[Your goal]
Below are records; extract exactly the lines from the one with "Given: Click the OFF delay (s) input box" through the final line, including both, but drop the pictures.

[Records provided]
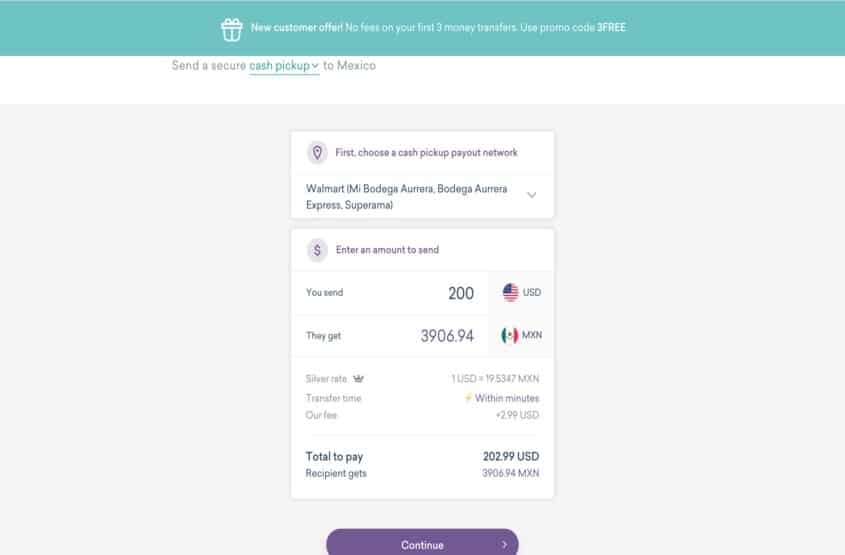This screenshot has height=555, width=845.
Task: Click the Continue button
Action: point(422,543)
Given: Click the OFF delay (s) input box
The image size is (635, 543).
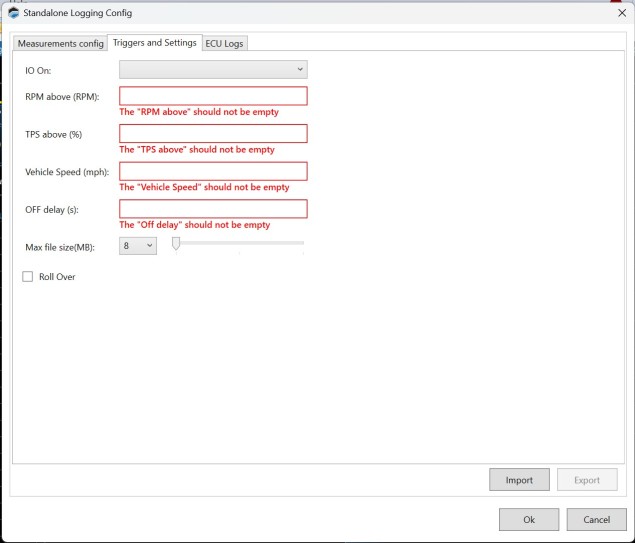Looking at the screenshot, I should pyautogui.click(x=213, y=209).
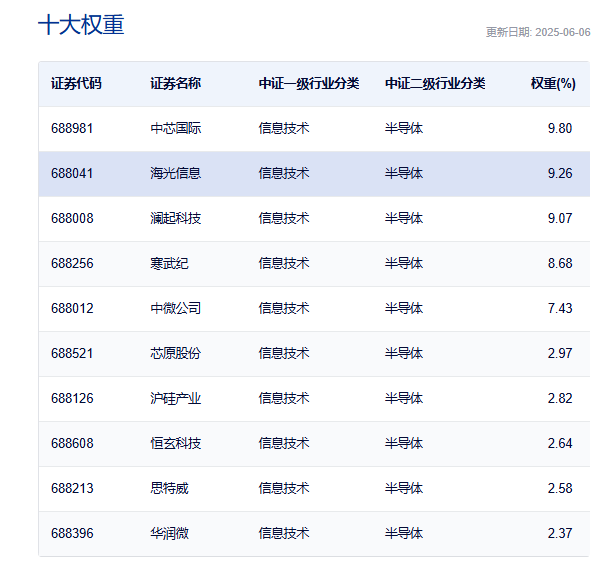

[Reply to the exercise]
Given: Click the OFF delay (s) input box
The image size is (635, 543).
Looking at the screenshot, I should pyautogui.click(x=213, y=209).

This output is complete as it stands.